Funktioniert einwandfrei...


----------



## lotharwei (9. Nov. 2014)

hallo Konrad,

so wie du das dir denkst geht es nicht.
In den Bögen in denen du die Schläuche über den Teichrand gehen ensteht ein kleiner Unterdruck,in denen das Teichwasser ausgast,es entsehen Gasblasen,
die Gasblase in dem Bogen wird immer größer und unterbricht den Wasserstrom.Irgenwann läuft die Pumpe mangels Wasser trocken.

Baue es so einfach wie möglich,eine Pumpe,egal ob elektrisch betrieben oder mit Luft betrieben(Luftheber)die das Wasser in den Filter befördert.

Zu kompliziert ist meist TEUER und ANFÄLLIG.

Mfg
Lothar


----------



## RKurzhals (9. Nov. 2014)

Hallo Naomi und Konrad,
ich schließe mich den Vorrednern an - ein "Versenken" der Filter spart Energie. Im Prinzip habt Ihr das mit dem "Ansaug-Behälter" gemalt. Wenn man daneben die Filtertonnen stellt, ist alles o. k. Der Ansaugbehälter ist ja nichts anderes als eine Pumpenkammer, wie sie viele hier im Forum haben. Mit dieser könnt Ihr mehrere getrennte Zuläufe einregeln.
Ein Schlauch/Rohr oberhalb Wasserlinie kann tatsächlich Luft ziehen, aber nicht mehr als Rohrvolumen oberhalb Wasserlinie da ist. Die Pumpenkammer sollte daher um einiges größer sein, als dieses Volumen. In der Pumpenkammer ist ohnehin ein Sensor empfehlenswert, der eine Abschaltung der Pumpe bei "Niedrigwasser" auslöst. Ich finde eine getrennte Pumpenkammer als eine Verbesserung der Sicherheit Eures aktuellen Systems (sofern Ihr keine 12V-Pumpe o. ä. habt) .
Ich sehe kein Problem in einer kurzen, oberirdischen Leitung. Ich würde diese so auslegen, dass sie knapp dimensioniert ist, um eine hohe Strömungsgeschwindigkeit zu erreichen. Für eine Skimmerleitung ist da möglicherweise Experimentieren angesagt  (etwa DN 40 bei einem Schwimmskimmer bis 200 mm Durchmesser, bei größeren Modellen mehr). 
Ein Ansaugfilter in der Zuleitung kann sich ebenso wie der Pumpenkorb zusetzen.
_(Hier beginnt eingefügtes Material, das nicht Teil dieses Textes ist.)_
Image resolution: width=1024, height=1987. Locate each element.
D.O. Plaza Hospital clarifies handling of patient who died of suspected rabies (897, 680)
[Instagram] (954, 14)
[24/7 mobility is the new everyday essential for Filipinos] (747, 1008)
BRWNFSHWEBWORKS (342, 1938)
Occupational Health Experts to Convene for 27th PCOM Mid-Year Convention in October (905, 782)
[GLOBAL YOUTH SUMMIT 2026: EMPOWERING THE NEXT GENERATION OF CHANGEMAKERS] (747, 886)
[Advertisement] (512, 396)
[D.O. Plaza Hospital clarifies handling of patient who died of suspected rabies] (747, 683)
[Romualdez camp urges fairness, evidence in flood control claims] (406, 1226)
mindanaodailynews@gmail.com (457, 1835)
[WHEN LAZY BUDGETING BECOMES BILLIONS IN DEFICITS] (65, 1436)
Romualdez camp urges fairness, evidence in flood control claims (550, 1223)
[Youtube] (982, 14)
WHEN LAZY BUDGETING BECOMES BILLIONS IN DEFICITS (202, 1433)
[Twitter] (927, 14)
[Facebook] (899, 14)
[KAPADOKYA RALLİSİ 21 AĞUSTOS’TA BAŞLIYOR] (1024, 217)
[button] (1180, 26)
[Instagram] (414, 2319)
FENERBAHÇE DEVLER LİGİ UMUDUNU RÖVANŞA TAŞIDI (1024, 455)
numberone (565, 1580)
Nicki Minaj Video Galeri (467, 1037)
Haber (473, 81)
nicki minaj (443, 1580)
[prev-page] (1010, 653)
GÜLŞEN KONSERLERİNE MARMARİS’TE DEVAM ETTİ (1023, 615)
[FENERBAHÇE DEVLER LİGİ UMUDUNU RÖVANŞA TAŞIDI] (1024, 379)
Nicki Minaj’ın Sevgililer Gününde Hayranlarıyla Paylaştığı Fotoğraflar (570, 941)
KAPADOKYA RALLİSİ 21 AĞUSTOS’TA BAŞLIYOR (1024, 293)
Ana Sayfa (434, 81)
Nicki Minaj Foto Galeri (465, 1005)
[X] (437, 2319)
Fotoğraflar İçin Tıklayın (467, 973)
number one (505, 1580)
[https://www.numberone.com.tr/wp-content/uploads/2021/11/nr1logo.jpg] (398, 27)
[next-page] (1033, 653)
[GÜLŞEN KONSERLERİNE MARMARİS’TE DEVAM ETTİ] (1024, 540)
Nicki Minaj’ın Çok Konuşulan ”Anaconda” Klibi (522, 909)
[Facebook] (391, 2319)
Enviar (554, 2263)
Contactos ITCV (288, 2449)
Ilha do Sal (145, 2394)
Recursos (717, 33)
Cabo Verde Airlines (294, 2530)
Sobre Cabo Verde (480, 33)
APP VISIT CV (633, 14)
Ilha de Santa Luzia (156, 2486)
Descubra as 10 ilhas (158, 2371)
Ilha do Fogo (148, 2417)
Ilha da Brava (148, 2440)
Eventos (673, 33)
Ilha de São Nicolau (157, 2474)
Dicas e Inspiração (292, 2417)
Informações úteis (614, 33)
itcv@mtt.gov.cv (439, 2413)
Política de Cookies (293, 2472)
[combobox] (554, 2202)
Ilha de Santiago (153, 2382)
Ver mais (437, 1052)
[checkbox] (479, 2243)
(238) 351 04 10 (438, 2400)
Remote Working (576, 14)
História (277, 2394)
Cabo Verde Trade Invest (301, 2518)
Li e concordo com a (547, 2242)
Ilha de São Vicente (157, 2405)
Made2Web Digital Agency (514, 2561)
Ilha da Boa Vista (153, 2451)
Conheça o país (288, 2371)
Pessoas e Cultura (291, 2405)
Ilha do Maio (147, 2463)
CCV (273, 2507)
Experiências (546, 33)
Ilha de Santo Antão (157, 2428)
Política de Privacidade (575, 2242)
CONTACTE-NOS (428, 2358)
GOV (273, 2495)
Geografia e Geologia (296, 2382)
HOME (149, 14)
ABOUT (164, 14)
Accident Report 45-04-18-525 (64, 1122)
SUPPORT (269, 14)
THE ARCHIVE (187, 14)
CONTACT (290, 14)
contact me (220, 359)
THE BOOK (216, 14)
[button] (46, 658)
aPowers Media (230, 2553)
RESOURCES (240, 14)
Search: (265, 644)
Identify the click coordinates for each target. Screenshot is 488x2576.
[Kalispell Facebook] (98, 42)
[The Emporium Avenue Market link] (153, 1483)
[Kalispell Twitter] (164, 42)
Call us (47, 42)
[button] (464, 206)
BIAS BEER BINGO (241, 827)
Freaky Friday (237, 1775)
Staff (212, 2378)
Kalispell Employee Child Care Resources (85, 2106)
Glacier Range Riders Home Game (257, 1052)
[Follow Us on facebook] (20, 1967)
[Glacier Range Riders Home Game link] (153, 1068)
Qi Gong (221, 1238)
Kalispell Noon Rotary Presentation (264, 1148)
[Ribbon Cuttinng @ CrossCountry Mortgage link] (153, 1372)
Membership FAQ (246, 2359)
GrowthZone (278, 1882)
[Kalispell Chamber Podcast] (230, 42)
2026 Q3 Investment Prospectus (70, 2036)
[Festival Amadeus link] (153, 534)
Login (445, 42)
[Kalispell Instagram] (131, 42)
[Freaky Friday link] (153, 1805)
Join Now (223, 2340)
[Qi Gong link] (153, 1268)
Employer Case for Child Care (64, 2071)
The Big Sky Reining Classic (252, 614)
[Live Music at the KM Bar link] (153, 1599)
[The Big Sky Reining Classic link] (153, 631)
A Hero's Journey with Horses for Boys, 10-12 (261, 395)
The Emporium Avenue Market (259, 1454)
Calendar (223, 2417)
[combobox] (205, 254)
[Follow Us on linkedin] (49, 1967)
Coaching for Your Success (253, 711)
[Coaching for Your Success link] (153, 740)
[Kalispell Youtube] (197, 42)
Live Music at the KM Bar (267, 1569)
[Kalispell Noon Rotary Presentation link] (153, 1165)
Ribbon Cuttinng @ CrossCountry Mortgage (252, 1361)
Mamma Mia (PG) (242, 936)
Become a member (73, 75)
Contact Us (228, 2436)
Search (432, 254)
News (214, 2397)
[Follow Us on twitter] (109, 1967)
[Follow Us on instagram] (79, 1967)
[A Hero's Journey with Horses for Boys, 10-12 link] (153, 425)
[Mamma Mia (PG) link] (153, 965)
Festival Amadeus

Er muss nicht verwendet werden, wenn die Pumpe in ihrer Kammer einen hat. Dann kann man die Kammer auch zum Absetzen von Grobschmutz verwenden, auf die Nutzung haben ja auch schon meine Vorredner hingewiesen. Fische und Amphibien werden die Leitung dann benutzen. Zumindest gibt es einen Weg zurück für kleine Fische, die durchs Ansauggitter hineingekommen sind .


----------



## krallowa (10. Nov. 2014)

Zum ersten Punkt:
Ich finde es immer sinnvoll wenn die Pumpe nicht im Teich liegt (Reinigung, Platz und Optik sind nur ein paar Punkte).
Sicher würde ich die von dir gewählte Variante nicht einbauen, wie schon beschrieben wird sich ein Luft- oder Gassack bilden.
Wenn möglich würde ich einen Durchbruch erwägen um einen Wasserstandsausgleich durch Schwerkraft zu erzeugen.
Schieber in die Kammer, wenn möglich zwei (einen für den Skimmer und einen für den tiefen Ansaugpunkt) und evtl. den Filter tiefer legen.


----------



## krallowa (11. Nov. 2014)

Ich werde meine Technik im nächsten Jahr wie auf dem angefügten Bild erweitern.
Wobei ich eventuell die Pumpe gegen einen Luftheber austauschen werde und die Filter tiefer setze.
Da ist allerdings dann das Problem das ich die UVC nicht nach dem Luftheber betreiben kann.
Vielleicht hat da jemand eine Idee?
Pumpe und UVC erst dieses Jahr gekauft daher möchte ich nicht beides einmotten.
Pumpe gegen LH tauschen bringt Vorteile in Sachen Wassermenge und Stromverbrauch aber die UVC auch noch austauschen macht in meinen Augen keinen Sinn, oder?
Edit: Der Sensor schaltet Pumpe, UVC ab sobald der Wasserstand in der Pumpenkammer sinkt, sprich auch wenn der Teich leer gezogen werden sollte oder die Pumpe mehr Wasser zieht als nachläuft.


----------



## Nori (11. Nov. 2014)

Schau erst mal, ob der LH in deiner Pumpenkammer funktioniert - die sollte ja ne gewisse Tiefe haben.
Schätze du wirst deine Pumpe beibehalten und damit ist das UVC-Problem gelöst.
Ansonsten kannst ja selbst mit einem LH versuchen den UVC nachzuschalten - wenn das ein Gerät mit entsprechenden Anschlüssen und Durchmesser ist, könnte es funktionieren.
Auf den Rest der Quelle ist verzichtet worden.